The third study used the BRFSS, a large survey with extensive coverage but, as a telephone survey, it does not cover households without phones and has high nonresponse rates. Schenker made the point that this was a form of missing data problem because the data for a part of the population that was not sampled is missing.
These three studies yielded several lessons with possible applicability to the issues related to improving measurement of children’s health insurance coverage. First, combining information across surveys can yield gains, particularly when the surveys have complementary strengths. Second, the methods developed can become obsolete quickly, particularly when collection techniques are changing rapidly, as is the case with telephone surveys. Third, attention must be paid to such issues as context and mode, as the phrasing of the questions has a significant impact. And fourth, sample designs count. For example, very different results would be obtained from an area-level design rather than a person-level design.
Some of the more practical lessons learned include the tremendous amount of work that goes into sharing data and estimates among multiple collection agencies, owing to confidentiality concerns and different policies and priorities among the agencies, as well as issues with such matters as selection of software.

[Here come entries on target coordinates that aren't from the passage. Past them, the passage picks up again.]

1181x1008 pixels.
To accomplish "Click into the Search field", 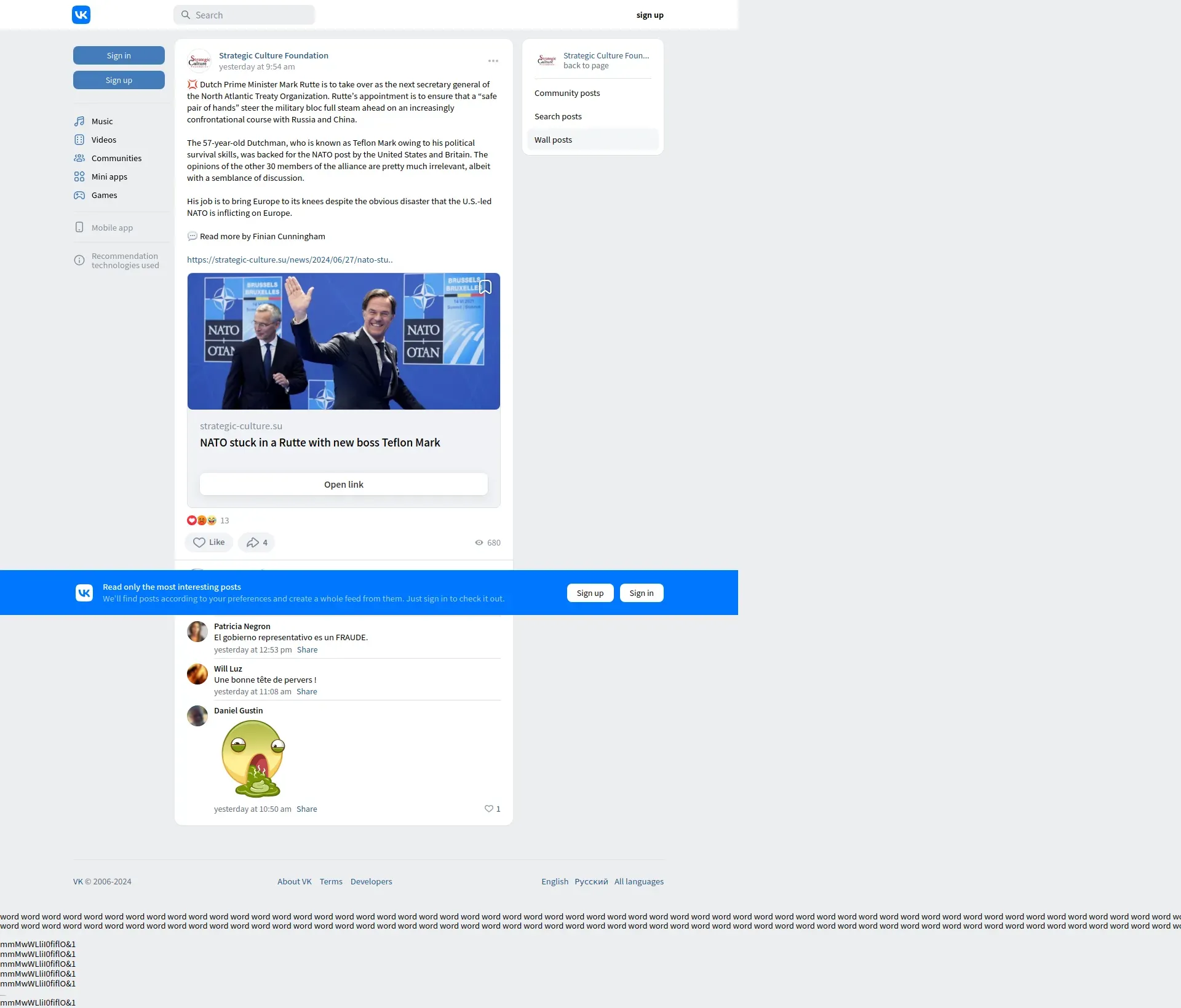I will point(244,15).
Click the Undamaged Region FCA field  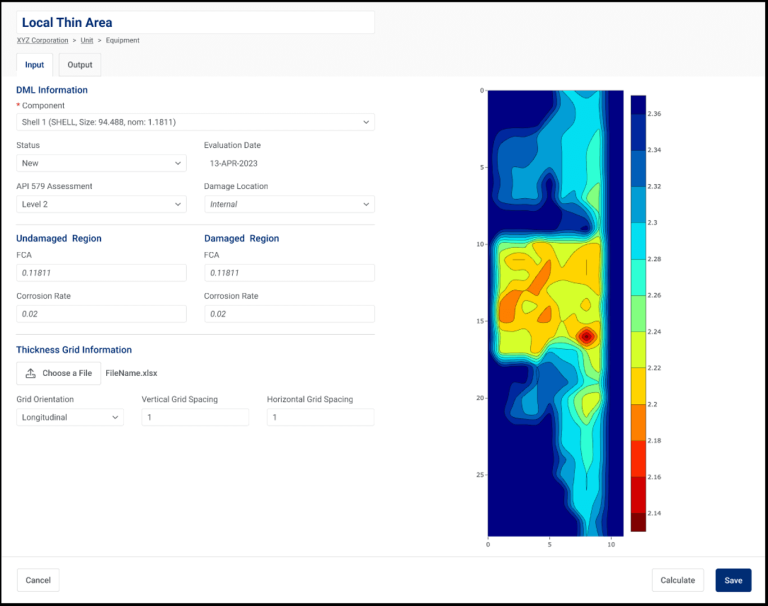(101, 273)
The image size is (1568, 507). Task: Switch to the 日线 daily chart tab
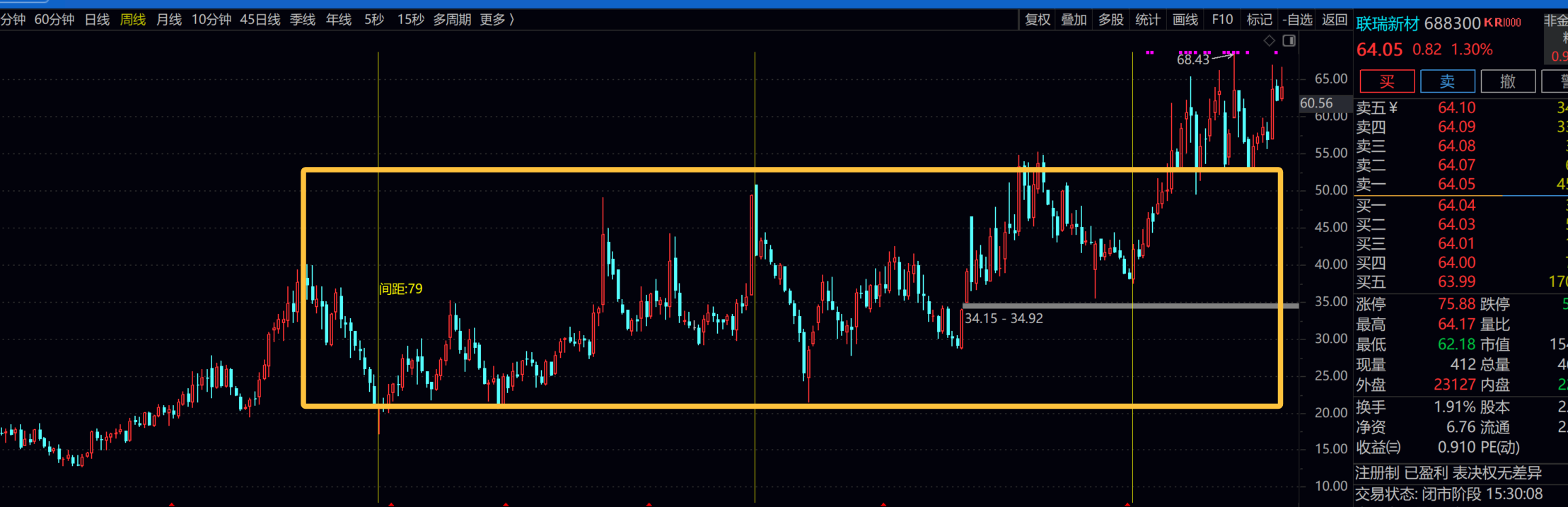click(x=97, y=20)
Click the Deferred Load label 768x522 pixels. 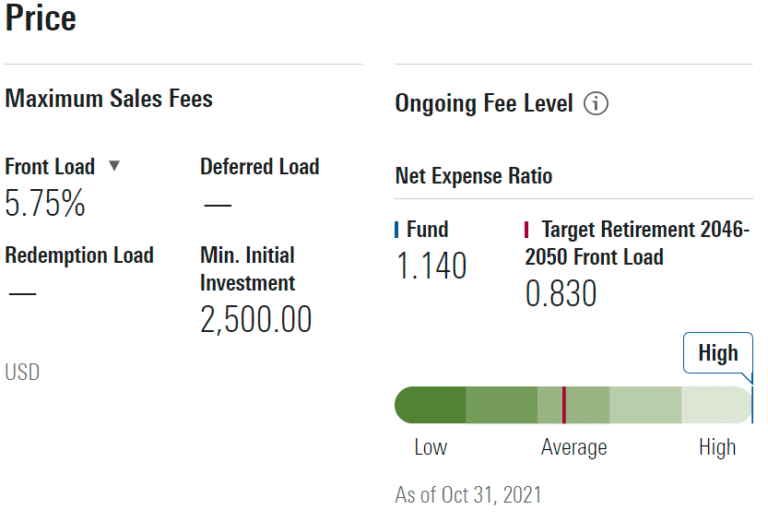tap(259, 167)
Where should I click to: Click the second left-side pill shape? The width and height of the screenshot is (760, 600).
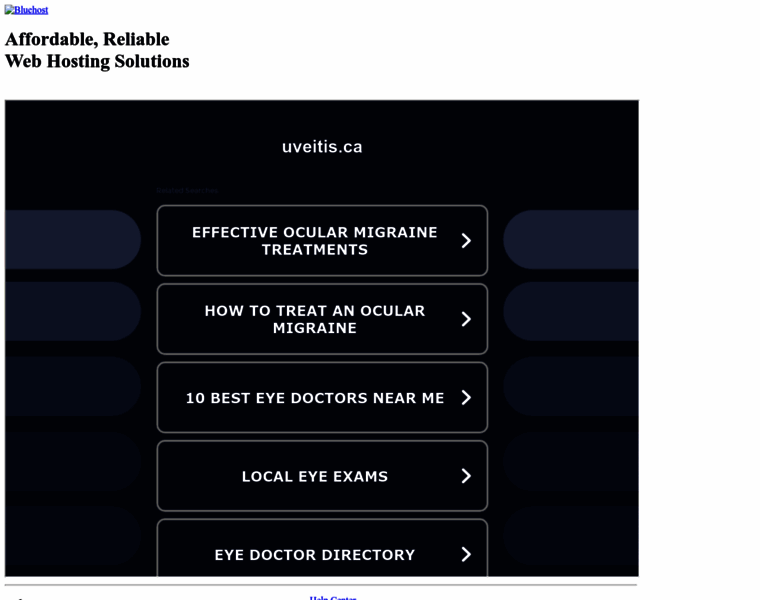[73, 311]
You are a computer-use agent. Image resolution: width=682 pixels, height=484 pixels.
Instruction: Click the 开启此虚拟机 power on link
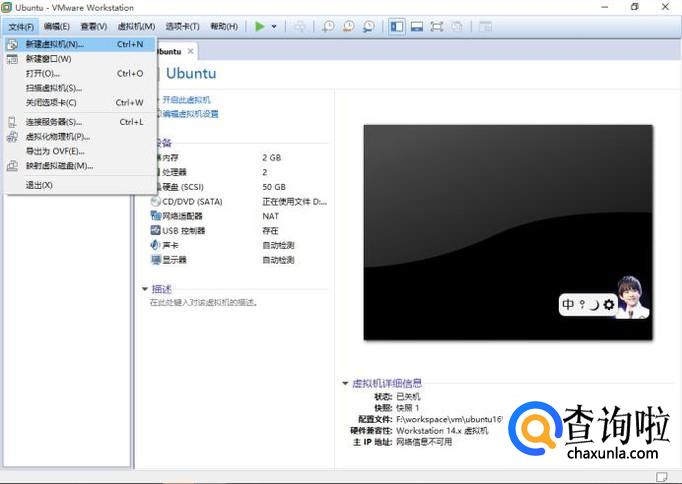186,100
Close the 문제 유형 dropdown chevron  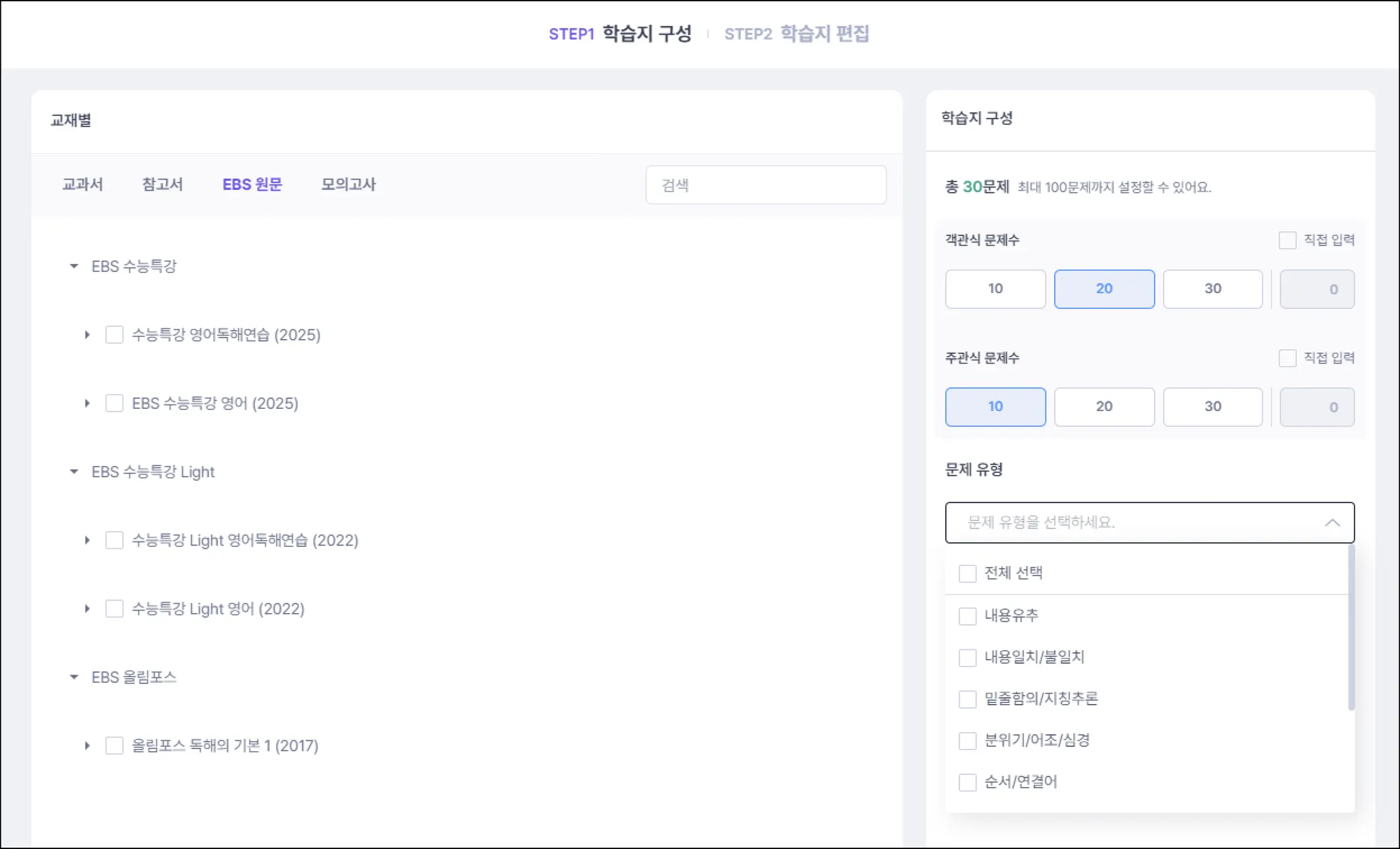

In the discussion that followed these three presentations on modeling and combining data, the following points were made:
It is important, as in the SAHIE program, to refit the models every year, since the administrative data could change and affect the model coefficients between periods. This was important in 1997, when the welfare reform legislation changed the Food Stamp Program and affected how the Food Stamp variable worked in the models. The variable was dropped but eventually was reinstated after states settled their administrative procedures.
There is concern that models may not be an acceptable way of making allotments of CHIP resources, although it was pointed out that Title I education funds are allocated using the results of the SAIPE model and have been for some time.
It is important when dealing with administrative data in the models to keep in mind the biases that exist among the states that affect the data series. Sometimes these biases are difficult to measure, as they may be related to subtle program management differences.
One such difference is state policies regarding how long children are maintained on the rolls even when no longer actively enrolled, due to 12-month continuous enrollment policies.
Combining data series, as discussed by Schenker, has other promising attributes. One participant pointed to the possible use of such analysis in assisting states in finding prospective program participants on the basis of the results of the combination of surveys, comprising a more powerful identification tool than is presently possible using only the BRFSS.